§ **What is needed**:
Reproduce nothing but the lines from the one with "You are a computer-use" down to the last line of the data below.

§ **Entries shown**:
┌──
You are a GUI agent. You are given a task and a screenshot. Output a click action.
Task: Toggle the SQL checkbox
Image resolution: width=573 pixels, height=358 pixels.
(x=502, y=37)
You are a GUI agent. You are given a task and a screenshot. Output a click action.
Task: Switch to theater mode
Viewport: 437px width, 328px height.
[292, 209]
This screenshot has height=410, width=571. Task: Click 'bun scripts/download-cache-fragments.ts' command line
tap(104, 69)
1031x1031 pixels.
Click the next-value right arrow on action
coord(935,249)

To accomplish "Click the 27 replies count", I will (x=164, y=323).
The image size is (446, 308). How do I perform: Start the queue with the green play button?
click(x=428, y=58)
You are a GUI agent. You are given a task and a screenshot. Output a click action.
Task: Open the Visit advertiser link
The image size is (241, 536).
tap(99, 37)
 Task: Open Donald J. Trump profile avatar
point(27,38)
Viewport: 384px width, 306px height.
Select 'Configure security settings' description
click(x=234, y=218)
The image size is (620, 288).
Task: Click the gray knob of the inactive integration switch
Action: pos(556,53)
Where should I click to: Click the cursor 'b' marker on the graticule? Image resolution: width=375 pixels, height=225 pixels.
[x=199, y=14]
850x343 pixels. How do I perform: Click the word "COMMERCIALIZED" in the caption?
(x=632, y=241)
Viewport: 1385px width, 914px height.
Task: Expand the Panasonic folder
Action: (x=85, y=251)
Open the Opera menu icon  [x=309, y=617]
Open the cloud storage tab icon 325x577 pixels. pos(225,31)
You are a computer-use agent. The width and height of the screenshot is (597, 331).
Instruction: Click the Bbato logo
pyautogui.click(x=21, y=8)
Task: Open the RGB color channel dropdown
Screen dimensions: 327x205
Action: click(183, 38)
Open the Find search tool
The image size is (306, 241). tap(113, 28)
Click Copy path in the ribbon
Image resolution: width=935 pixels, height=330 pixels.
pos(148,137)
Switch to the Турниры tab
└──
§ **Response to the task**:
You are a computer-use agent. The width and height of the screenshot is (597, 331).
Instruction: Click the Bbato logo
pyautogui.click(x=21, y=8)
Task: Open the RGB color channel dropdown
Screen dimensions: 327x205
Action: click(183, 38)
Open the Find search tool
The image size is (306, 241). tap(113, 28)
Click Copy path in the ribbon
Image resolution: width=935 pixels, height=330 pixels.
pos(148,137)
Switch to the Турниры tab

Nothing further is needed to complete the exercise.